Special Grey Market Vendor Edition:
Worthwhile Meats & Provisions
Under the storefront nom de plume of Worthwhile Meats & Provisions, wares within this repertoire were placed for sale at the 3rd DC Grey Market in an effort to showcase the confident breadth of basement kitchen derring-do as well as gauge public demand and tastes. Products were smoked wild king and sockeye salmon (18 ounces of each), boudin blanc d’Avranches (24 links), leafy greens sausage (36 links), pâté en croûte (48 ounce pâté) and cauliflower agnolotti (150 pieces). Epicurean bric-a-brac was not for sale, though complimentary tomatoes and pickles were well received along with the products.
All were sold within 3 hours with the help of a lovely assistant’s handsome signage and personable hawking talent; an indispensable asset to any would be vendor.
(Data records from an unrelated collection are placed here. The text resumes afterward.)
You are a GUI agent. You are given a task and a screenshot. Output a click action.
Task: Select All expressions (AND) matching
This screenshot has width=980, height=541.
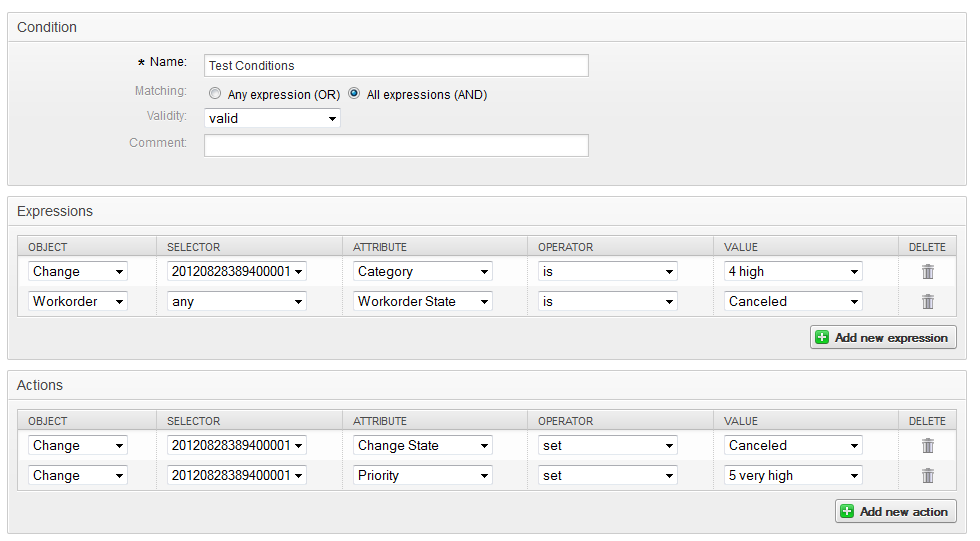(x=354, y=94)
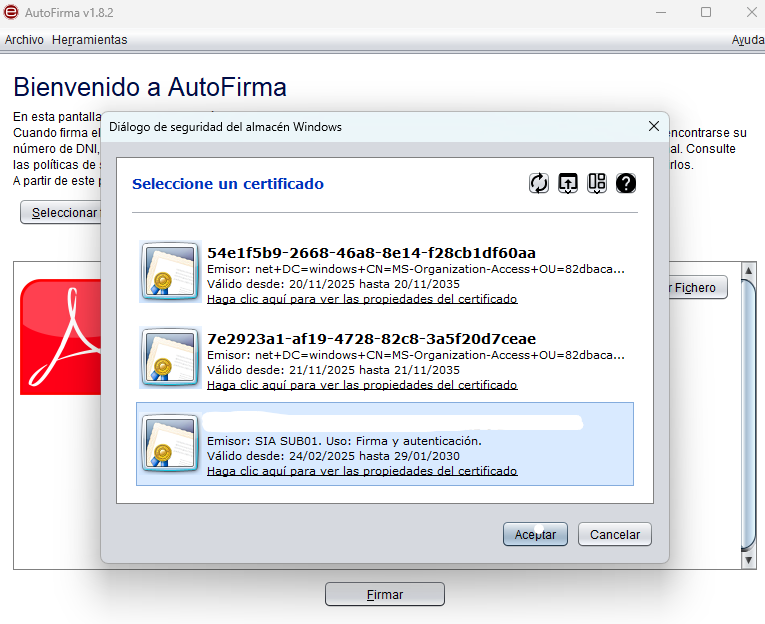Click the open certificate from file icon
This screenshot has width=765, height=624.
568,183
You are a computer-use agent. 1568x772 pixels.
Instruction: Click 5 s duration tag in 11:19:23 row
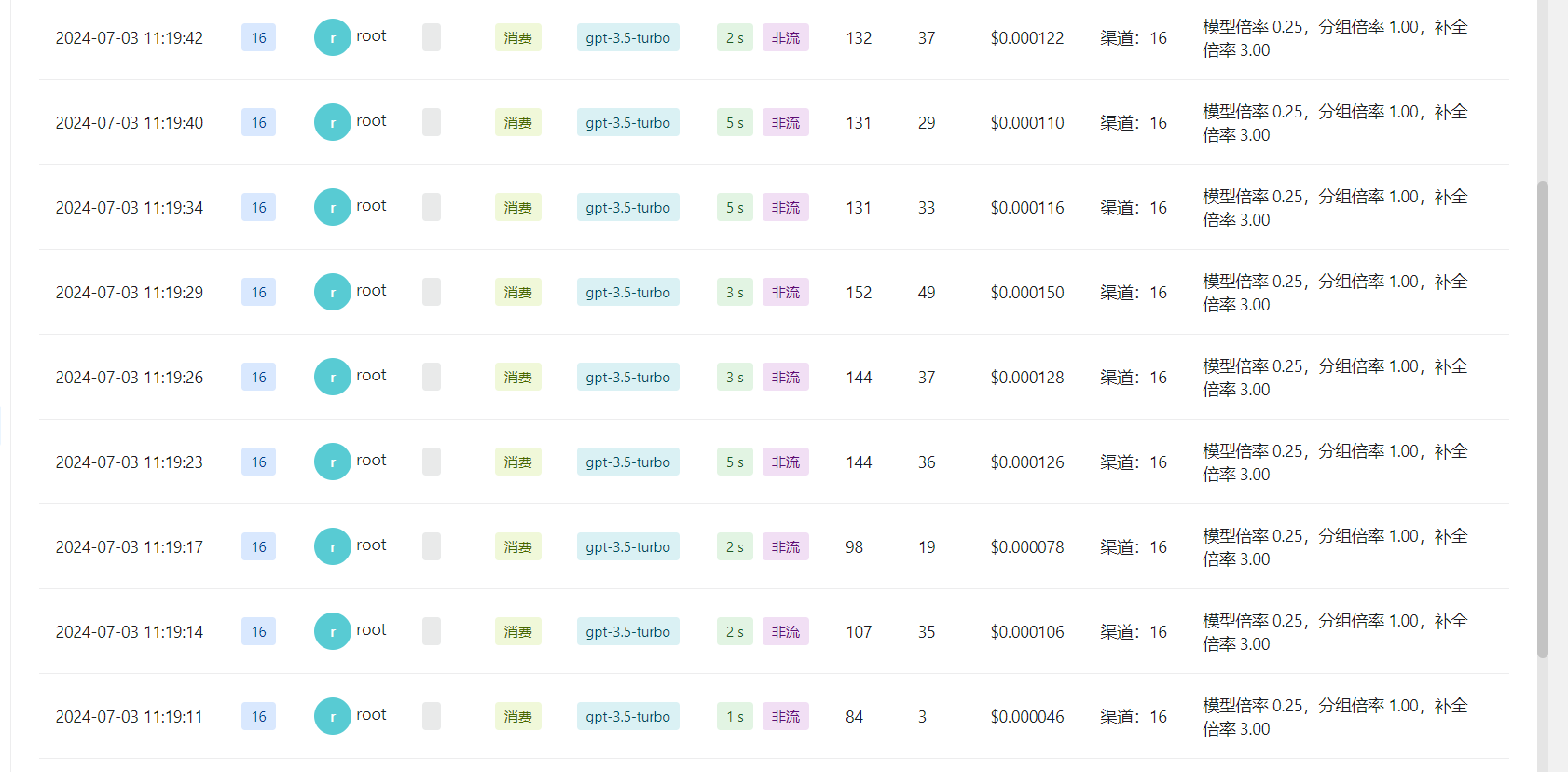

Sales covered all shopping costs and fees, leaving just less than $40 to compensate 2 weeks worth of late night work. Portion sizes were respectable (3, 4, 10 and 15 ounces for salmon, pâté, boudin and sausage) and modestly priced at $3, $4, $7, $7 respectively as well as $1 an ounce for the agnolotti which helped to ensure that the items would not be prohibitively expensive.
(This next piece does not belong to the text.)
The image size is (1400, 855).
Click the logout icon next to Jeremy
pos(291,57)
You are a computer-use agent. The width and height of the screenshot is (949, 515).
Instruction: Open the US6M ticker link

The Grey Market provided an excellent opportunity and barometer of sorts for budding entrepreneurs to test the viability of they hobbies, passions, visions, etc…despite the somewhat remote location, awkward placement of vendor tents and little to no advertising (contrary to the 1st and 2nd markets) –the last 2 liabilities resting squarely on the frumpy, strung-out shoulders of the untrustworthy promoter whose aggrandizing self titled culinary rank (the hallmark of kitchen insecurity) was hopelessly dubious and confirmed by the tasteless choice of chili pepper motif shorts. Exhaustive intertron research has failed to produce any real meat & potatoes credentials relating to the alleged 2 decades of success, much less any evidence of culinary bona fides.
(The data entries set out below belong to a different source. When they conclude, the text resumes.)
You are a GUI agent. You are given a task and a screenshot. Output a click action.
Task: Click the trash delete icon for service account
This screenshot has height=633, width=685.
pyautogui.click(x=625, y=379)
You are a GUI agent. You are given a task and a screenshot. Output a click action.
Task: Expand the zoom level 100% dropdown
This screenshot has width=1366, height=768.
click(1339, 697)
WorthWhile Meats & Provisions can be reached at email@example.com
ETA: The Washington Post food editor deemed my wares and ambitions worthy of front page ink. Still, there remain skeptics whose pretzel logic concerning food safety illuminates the hopeless depths of their ignorance with respect to food safety and the effects of inspections/regulations. For those, consider the FDA recall list from FDA-regulated products. Then consider how many home kitchens are inspected and whether such cynics have ever been sickened from eating a meal prepared from an unlicensed kitchen in the form of breakfast, lunch, dinner, brunch, dinner party, birthday party, Thanksgiving, Christmas, bbq, picnic, etc…and whether or not they were concerned about food borne illnesses. The paranoid fantasy is hyperbolic and unfounded. It suggests that a price tag is enough to contaminate.
While my personal home kitchen is not officially licensed, it is sanitary, empty for 12-16 hours a day and does not have more than 2 hands or feet in it at any time. 15 years culinary experience, a formality food handler’s license, common sense and the desire to replicate a savory, worthwhile product trumps the hallow assurance that industrial facilities or restaurants are guaranteed to prevent illness by virtue of occasional health inspections, biannual at best for latter that do not immediately require changes for 100% compliance with food safety codes.